=== Section Start ===
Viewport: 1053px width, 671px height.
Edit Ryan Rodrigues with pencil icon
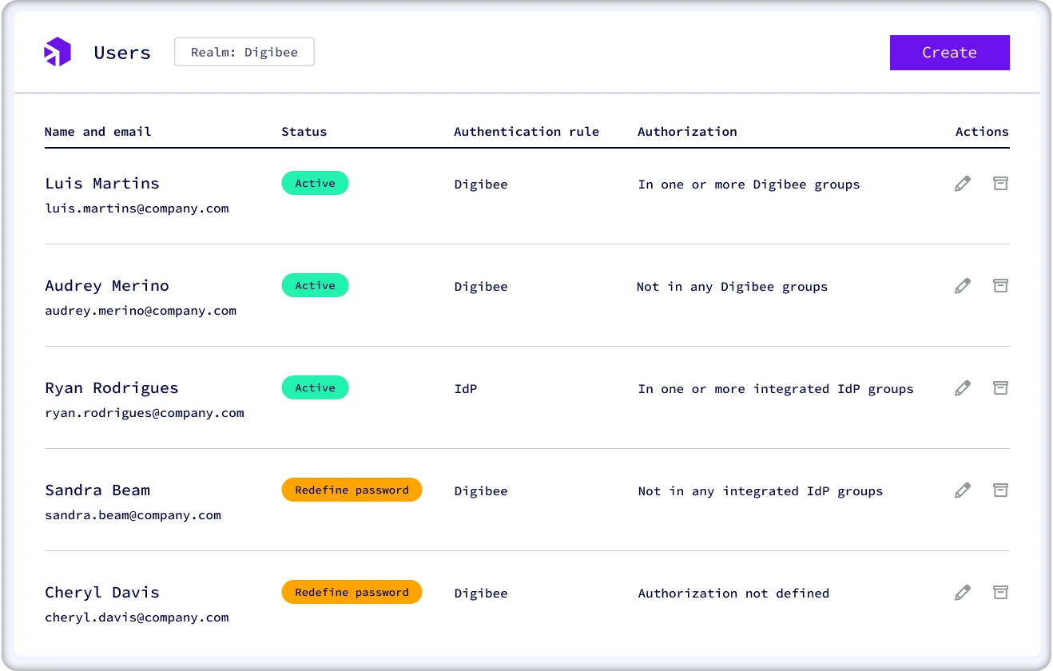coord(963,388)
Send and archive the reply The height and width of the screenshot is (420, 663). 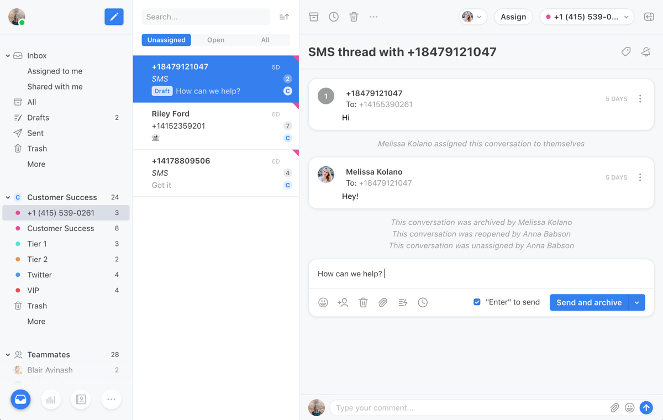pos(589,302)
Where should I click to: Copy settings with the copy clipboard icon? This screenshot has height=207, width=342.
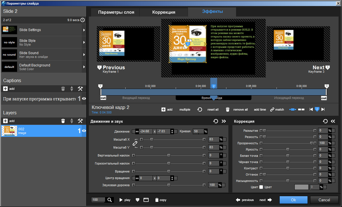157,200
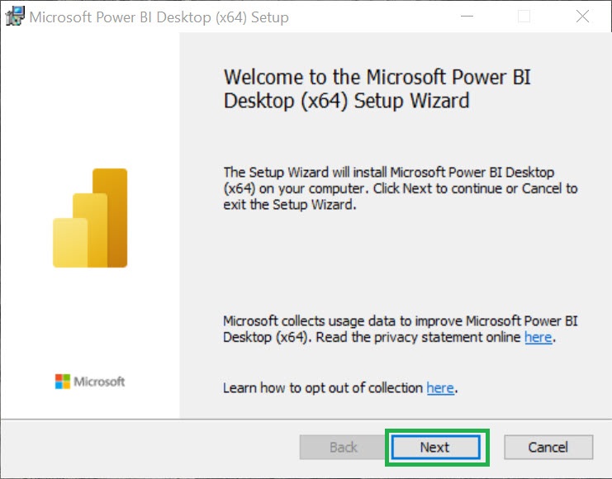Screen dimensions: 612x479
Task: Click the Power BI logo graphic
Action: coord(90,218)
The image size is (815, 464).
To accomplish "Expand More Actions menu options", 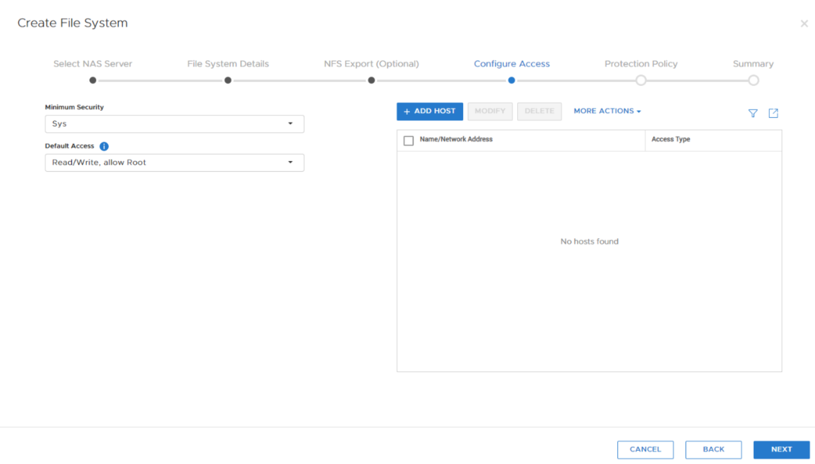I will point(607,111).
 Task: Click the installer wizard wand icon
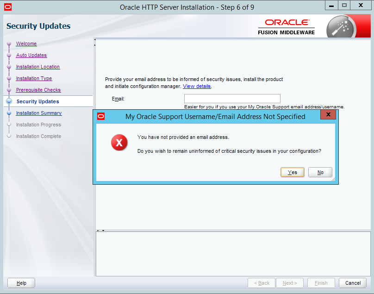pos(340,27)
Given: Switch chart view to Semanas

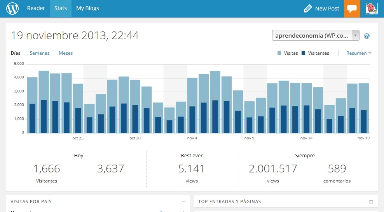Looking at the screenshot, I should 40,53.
=== Section End ===
• _WORK TASK_:
Because only one stretch of the records is wanted, please output the lines from the one holding "Where should I" through the one holding "The image size is (815, 464)." exactly, both included, and leave every picture out.

• _RESULT OF THIS TASK_:
Where should I click to: Copy settings with the copy clipboard icon? This screenshot has height=207, width=342.
157,200
Screen dimensions: 612x479
Task: Click the Power BI logo graphic
Action: coord(90,218)
The image size is (815, 464).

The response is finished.